MTX rapidly enters cells, where it is polyglutamated by hepatocytes, red cells, fibroblasts, bone-marrow myeloid precursors, and possibly other cells. Polyglutamated methotrexate accumulates intracellularly and may explain the emergence of nausea and vomiting in patients after several years of treatment. The hope was that levels of intracellular polyglutamated MTX will correlate with response to MTX, but that has not been the case to date.
MTX is well tolerated by children and does not appear to be more toxic than NSAIDs, if monitored properly. Common side effects in children include elevation of serum aminotransferase levels and nausea. Transient mucositis can occur, while hematologic abnormalities are uncommon, and there are reports of headache, alopecia, gastric ulcer, and mood changes. There are multiple strategies for decreasing side effects, the most important being recognition of the potential role of NSAIDs.

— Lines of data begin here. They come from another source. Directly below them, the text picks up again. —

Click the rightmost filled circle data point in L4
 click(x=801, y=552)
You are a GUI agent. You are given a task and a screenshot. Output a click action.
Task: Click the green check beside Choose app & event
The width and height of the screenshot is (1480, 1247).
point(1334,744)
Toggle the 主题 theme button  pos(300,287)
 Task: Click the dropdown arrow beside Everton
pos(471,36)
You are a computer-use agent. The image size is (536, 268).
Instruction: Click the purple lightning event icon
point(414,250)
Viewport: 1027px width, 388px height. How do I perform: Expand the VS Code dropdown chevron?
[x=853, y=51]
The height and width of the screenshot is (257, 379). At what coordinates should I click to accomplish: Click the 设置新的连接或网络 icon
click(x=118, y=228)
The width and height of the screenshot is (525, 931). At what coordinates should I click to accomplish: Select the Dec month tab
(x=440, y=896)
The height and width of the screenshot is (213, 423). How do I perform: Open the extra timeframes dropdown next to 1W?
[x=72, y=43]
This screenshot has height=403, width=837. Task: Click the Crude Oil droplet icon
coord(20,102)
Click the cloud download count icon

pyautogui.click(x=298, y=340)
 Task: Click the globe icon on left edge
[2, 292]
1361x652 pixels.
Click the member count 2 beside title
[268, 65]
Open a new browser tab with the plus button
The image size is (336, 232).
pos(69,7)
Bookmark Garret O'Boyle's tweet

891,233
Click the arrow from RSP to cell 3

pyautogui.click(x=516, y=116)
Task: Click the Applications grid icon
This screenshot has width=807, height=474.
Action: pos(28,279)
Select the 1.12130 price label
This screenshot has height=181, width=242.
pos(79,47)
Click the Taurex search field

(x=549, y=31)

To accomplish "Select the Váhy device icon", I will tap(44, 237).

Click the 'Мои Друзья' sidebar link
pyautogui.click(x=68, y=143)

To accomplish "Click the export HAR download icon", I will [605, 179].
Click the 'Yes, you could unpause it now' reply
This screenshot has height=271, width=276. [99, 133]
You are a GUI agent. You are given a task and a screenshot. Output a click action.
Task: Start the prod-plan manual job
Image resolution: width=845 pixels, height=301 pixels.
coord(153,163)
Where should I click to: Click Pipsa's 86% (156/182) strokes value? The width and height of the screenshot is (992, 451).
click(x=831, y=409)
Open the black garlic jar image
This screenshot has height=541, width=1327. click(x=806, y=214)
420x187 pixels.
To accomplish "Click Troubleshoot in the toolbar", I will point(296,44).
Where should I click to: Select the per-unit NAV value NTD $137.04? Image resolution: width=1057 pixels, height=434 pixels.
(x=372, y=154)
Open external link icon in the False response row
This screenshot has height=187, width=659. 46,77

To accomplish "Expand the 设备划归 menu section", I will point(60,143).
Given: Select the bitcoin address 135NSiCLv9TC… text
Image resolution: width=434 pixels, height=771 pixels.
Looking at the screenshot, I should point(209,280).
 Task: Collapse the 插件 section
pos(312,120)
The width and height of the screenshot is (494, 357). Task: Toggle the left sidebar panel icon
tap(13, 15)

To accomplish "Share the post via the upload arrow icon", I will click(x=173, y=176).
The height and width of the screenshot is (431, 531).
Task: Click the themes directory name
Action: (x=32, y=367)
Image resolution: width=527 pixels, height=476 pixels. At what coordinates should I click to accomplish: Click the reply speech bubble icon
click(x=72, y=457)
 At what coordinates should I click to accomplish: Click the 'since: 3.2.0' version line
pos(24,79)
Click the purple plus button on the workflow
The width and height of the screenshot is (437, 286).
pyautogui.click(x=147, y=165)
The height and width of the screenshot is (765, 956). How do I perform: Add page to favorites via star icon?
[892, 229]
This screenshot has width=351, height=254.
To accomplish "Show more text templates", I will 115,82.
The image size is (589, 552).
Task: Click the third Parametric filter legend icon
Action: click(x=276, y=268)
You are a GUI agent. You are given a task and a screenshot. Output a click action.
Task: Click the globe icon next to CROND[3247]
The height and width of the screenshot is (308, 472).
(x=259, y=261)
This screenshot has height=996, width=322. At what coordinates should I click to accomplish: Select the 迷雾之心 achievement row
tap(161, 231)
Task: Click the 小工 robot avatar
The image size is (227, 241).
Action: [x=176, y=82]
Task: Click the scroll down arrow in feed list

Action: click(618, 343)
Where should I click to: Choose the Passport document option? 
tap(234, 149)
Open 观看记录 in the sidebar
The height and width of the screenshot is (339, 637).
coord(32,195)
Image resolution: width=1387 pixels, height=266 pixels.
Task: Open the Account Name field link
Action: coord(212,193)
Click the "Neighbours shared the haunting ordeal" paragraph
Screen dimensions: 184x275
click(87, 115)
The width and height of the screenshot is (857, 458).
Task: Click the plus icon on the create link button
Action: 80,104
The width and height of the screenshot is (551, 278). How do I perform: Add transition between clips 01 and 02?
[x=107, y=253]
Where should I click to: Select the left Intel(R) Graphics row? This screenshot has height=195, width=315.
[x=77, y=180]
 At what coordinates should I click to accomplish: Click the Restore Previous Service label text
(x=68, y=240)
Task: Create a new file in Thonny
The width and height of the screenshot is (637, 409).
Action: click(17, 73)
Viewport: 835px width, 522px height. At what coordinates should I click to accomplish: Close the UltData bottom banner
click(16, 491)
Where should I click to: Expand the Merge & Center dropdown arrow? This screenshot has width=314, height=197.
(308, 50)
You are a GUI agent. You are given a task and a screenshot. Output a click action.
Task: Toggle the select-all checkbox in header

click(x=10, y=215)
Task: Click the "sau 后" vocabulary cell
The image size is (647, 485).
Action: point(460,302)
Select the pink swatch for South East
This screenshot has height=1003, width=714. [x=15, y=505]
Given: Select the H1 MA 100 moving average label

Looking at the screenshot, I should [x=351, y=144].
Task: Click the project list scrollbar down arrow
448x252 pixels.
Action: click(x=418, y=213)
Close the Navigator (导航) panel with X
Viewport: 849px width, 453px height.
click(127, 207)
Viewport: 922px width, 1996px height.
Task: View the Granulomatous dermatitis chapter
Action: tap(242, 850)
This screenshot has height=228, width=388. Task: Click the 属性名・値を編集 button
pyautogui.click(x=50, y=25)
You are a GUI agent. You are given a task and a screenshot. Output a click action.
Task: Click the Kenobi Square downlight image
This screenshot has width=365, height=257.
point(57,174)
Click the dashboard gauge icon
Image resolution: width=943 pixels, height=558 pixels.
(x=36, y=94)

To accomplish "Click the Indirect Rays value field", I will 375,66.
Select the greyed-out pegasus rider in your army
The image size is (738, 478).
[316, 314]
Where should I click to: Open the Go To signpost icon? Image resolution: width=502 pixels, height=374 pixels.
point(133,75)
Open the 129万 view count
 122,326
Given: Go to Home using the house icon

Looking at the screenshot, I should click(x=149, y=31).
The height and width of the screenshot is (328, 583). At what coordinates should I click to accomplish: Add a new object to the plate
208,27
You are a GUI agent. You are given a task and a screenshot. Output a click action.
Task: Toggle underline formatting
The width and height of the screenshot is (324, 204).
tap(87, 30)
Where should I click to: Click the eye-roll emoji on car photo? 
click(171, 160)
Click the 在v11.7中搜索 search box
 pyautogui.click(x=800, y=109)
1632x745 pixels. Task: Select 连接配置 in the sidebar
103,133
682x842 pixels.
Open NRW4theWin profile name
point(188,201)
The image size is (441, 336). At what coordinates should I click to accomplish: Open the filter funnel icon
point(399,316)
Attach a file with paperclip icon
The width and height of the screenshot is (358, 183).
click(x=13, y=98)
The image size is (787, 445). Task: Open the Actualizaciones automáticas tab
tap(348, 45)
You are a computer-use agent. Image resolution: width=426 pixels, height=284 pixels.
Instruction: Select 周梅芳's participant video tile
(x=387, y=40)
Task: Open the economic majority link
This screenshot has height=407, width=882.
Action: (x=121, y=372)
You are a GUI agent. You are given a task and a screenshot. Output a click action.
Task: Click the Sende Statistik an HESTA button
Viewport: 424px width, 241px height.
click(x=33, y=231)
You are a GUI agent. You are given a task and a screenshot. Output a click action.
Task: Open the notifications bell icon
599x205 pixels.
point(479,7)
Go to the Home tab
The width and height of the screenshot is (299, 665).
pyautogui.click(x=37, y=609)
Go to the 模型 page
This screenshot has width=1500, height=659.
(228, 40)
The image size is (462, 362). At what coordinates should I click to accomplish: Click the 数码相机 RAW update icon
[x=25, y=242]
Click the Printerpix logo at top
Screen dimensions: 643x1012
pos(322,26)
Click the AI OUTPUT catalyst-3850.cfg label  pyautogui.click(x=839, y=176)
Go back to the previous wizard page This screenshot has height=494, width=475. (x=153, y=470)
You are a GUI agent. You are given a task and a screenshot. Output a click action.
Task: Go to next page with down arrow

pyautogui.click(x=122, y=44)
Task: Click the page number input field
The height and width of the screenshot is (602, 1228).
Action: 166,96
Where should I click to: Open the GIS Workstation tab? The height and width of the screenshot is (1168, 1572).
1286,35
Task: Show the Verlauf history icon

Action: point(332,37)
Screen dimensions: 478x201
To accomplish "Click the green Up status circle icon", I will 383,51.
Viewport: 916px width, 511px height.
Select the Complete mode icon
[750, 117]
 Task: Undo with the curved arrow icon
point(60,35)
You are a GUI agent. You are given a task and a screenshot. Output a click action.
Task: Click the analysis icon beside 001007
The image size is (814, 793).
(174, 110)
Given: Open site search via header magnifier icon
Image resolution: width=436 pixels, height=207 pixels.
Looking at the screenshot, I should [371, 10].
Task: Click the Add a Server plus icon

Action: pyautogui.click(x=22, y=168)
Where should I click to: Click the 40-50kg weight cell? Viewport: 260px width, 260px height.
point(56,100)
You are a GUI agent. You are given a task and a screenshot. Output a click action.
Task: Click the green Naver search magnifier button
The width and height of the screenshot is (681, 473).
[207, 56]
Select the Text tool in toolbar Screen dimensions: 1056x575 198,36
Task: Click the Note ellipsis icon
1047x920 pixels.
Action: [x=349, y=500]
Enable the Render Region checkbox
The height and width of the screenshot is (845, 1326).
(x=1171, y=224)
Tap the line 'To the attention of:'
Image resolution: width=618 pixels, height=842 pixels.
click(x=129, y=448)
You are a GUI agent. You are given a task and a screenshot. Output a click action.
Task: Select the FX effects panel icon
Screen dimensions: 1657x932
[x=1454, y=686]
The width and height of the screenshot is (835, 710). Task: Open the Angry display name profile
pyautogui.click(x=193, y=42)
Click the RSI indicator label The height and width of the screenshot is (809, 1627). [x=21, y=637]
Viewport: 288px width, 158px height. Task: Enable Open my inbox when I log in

Many side effects from NSAIDs are similar to those of MTX. Withholding a dose of NSAID before and/or after MTX administration, changing the NSAID, or discontinuing it may improve MTX tolerance. When faced with GI symptoms in an individual, try giving MTX at bedtime, changing MTX to subcutaneous, or administering an antiemetic before MTX administration. If these strategies fail, the dose of MTX may need to be lowered.
Because folic acid depletion is thought to contribute to MTX side effects, most clinicians prescribe a daily vitamin with folate or folate 1 mg/day.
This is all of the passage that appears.